Comme la cyclothymie est une forme pus légère, il y a de grandes chances qu'elle passe inaperçue et que le diagnostique ne se fasse pas. de plus, en général, les personnes souffrant de troubles bipolaires ne consultent que lors de phase dépressive, d'où bien souvent le diagnostique de dépression, mais passent sous silence les épisodes maniaques, hypomaniaques. la bipolarité est souvent révélée lorsqu'il y a une cassure dans la vie de la personne. En règle général, il fait plus de 10 ans avant qu'une personne soit diagnostiquée bipolaire, et une multitude de psychiatres et de diagnostiques erronés (dépressive, borderline, troubles anxieux...). Dans l'esprit des gens, le trouble bipolaire n'est caractérisée que par le type 1, où la personne perd le sens de la réalité, où l'on voit par exemple des personnes qui se prennent pour dieu, qui se promènent tout nu dans la rue, ceux qui sont médiatisés...mais on oublie les autres, qui sont une grande part des troubles bipolaires et les plus sous diagnostiqués.

J’ai moi même expérimenté, des épisodes psychotiques ( hallucinations auditives et visuelles avec des idées délirantes), chose qui peut être prise en compte dans le trouble bipolaire.
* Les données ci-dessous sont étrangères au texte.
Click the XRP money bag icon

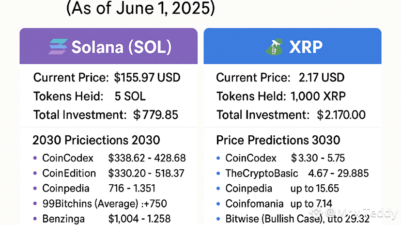275,47
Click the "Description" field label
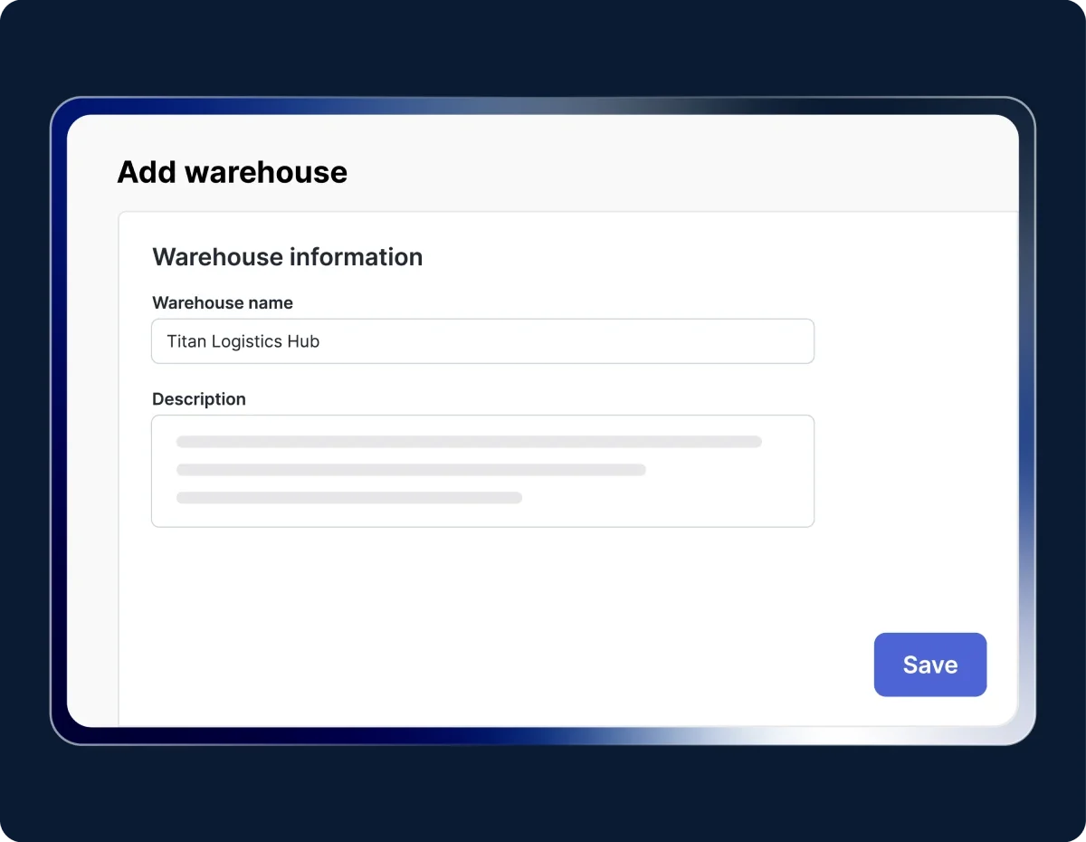Viewport: 1086px width, 842px height. pos(199,399)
Les troubles bipolaires, comme c'est une maladie génétique, et chimique, il faut un traitement chimique, notamment le lithium, puis d'autres médicaments de type antipsychotique, anticonvulsifs, neuroleptiques, ou anxiolytiques, mais l'antidépresseur, s'il est prescrit sans régulateur de l'humeur peut provoquer un virage maniaque qui peut se révéler sévère et accéléré les phases d'humeur. Les traitements sont à prendre à vie. les personnes atteintes du trouble bipolaire peuvent aussi avoir un soutien psychologique et avoir des séances de psycho éducations, où on apprend au patient de gérer sa maladie, de voir leur symptôme et pouvoir prévenir les phases et apprendre à développer des stratégies d'adaptation pour dompter leur maladie

 

Dans la bipolarité, les traumatismes de l'enfance sont succeptibles d'accélérer les signes du trouble bipolaire, est un facteur aggravant, et les symptômes apparaissent dans ce cas là de plus en plus tôt. Près de 65% des causes du trouble bipolaire est génétique, mais le restant est du à des facteurs environnementaux. les maltraitances induisent aussi des alternances de phases dépressives et maniaques plus rapide, et déclenchent plus précocement les troubles bipolaires.
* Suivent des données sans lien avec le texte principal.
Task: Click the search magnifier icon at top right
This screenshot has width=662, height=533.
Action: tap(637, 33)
Ces facteurs environnement, peuvent changer les gènes, et provoquer des perturbations dans le cerveau.

il s'agit notamment du stress vécu pendant la période infantile et la consommation de drogues diverses pendant l'adolescence, que cela soit du cannabis ou de l'alcool.. Un traumatisme dans l'enfance est un facteur déclenchant dans un cas sur deux.
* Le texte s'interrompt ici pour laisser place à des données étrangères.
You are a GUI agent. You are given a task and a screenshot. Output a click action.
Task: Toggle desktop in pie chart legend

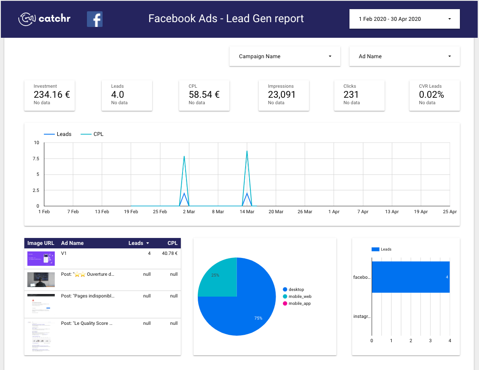click(296, 289)
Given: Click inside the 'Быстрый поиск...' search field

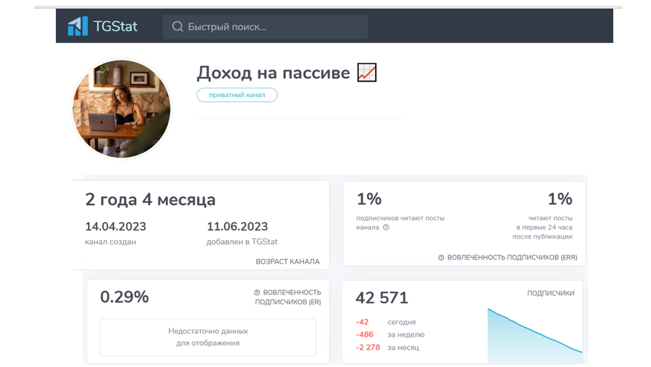Looking at the screenshot, I should pos(262,26).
Les maltraitances favorisent aussi le stress post traumatiques, le TDAH avec ou sans hyperactivité et les tentatives de suicide.

Les personnes présentant notamment des dépressions peuvent présenter un trouble bipolaire qu'il ne faut pas sous estimé. lorsqu'il y a une dépression durant l'enfance et l'adolescence, il faut dans la majorité des cas se questionner sur un éventuel trouble bipolaire, d'autant plus si un ascendant ou dans la famille, une personne ou plusieurs soufrent eux même de troubles bipolaires, d'alcoolisme, de tentatives de suicide, d'hospitalisation en hôpital psychiatrique, ou de dépressions.

les études sont en train de recherchent une éventuelle hérédité de ce trouble car si un couple souffre de ce trouble, que cela soit l'un des deux parents ou un seul parent, il y a de grandes chances que leur enfant le soit aussi.